## start MATERIAL FOR THE TASK

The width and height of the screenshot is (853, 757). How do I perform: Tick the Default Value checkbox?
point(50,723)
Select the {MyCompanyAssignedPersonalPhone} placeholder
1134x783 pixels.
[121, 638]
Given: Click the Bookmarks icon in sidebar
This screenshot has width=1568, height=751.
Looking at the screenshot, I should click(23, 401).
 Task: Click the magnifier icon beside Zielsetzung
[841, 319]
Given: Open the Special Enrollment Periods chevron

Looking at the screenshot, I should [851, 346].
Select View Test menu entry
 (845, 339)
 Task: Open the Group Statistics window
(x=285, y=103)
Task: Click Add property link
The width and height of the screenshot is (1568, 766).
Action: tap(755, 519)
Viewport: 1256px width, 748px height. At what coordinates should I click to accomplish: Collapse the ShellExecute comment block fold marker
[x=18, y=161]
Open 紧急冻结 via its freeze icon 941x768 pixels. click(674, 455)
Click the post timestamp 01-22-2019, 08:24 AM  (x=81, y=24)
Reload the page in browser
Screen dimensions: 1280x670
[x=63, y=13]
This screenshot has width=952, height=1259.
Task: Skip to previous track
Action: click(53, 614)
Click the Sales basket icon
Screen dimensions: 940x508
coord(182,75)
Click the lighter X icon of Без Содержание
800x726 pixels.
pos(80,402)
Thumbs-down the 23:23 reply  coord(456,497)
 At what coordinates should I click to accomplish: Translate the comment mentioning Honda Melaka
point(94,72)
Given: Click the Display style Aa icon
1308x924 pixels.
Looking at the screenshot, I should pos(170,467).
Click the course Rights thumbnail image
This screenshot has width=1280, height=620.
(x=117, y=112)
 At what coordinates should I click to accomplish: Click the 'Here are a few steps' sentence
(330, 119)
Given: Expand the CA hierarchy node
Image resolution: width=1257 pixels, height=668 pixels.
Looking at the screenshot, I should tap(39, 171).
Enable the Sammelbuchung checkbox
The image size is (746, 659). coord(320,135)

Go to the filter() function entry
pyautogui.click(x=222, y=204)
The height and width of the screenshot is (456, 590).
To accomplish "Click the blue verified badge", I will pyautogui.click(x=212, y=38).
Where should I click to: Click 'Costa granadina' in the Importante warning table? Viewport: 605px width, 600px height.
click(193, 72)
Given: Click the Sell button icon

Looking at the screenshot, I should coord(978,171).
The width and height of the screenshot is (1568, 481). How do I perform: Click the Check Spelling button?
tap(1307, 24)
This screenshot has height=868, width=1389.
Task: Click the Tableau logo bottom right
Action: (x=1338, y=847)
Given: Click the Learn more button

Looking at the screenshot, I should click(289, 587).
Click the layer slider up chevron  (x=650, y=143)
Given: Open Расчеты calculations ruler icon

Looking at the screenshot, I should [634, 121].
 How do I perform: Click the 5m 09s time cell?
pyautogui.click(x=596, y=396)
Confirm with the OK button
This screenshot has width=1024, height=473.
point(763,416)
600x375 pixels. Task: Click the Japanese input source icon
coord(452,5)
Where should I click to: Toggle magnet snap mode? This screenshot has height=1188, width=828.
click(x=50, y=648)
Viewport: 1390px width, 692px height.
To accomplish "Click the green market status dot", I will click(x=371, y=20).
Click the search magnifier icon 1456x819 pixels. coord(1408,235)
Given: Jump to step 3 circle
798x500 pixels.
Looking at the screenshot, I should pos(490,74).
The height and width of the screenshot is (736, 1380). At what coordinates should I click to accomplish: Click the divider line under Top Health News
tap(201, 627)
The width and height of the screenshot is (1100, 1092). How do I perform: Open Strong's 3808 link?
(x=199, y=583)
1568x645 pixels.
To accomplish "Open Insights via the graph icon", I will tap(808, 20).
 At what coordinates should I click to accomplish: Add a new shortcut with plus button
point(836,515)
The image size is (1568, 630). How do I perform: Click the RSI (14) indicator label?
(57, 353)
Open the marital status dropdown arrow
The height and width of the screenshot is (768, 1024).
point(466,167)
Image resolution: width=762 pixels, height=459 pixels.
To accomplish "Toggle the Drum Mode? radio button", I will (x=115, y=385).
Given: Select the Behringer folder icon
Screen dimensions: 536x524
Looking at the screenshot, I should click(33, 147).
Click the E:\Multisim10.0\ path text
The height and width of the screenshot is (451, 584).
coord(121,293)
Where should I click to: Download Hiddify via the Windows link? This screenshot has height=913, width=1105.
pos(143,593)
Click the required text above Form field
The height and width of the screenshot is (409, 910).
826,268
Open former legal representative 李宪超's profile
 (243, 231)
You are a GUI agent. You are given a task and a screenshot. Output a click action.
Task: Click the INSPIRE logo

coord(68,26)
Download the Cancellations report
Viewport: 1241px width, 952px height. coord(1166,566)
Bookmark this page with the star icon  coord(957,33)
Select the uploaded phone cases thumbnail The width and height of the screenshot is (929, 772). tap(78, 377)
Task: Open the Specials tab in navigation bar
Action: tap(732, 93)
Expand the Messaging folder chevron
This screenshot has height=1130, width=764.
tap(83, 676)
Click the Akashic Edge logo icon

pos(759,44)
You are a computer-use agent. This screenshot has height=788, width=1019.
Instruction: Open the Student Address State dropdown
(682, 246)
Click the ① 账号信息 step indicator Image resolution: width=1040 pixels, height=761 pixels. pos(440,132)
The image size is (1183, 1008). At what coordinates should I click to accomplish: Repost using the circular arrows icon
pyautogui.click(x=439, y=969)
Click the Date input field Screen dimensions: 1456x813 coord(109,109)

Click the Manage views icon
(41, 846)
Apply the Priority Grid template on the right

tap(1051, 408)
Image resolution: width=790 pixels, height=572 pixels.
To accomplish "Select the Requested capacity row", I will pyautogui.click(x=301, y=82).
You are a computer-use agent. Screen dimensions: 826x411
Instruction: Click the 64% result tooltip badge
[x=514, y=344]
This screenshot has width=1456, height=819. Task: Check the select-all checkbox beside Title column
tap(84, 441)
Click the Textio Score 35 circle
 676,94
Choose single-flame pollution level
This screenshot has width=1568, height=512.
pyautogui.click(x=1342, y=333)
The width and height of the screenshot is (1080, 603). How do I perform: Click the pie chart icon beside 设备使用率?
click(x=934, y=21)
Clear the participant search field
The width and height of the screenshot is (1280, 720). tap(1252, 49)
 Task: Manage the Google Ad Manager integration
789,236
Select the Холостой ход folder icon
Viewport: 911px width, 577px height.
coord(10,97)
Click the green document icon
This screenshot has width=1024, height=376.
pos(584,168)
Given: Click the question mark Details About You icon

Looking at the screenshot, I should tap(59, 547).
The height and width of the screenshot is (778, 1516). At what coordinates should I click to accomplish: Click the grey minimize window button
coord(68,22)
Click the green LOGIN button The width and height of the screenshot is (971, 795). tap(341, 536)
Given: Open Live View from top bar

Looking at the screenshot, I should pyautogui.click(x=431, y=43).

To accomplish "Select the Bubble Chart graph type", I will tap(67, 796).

## end MATERIAL FOR THE TASK

**WHAT NEEDS TO BE DONE:** Gather every line in the records that contains the word "beside", and copy each one out in full. Only matches with the same capitalization count.

**COMPLETE OUTPUT:**
 Task: Click the magnifier icon beside Zielsetzung
This screenshot has width=1456, height=819. Task: Check the select-all checkbox beside Title column
The width and height of the screenshot is (1080, 603). How do I perform: Click the pie chart icon beside 设备使用率?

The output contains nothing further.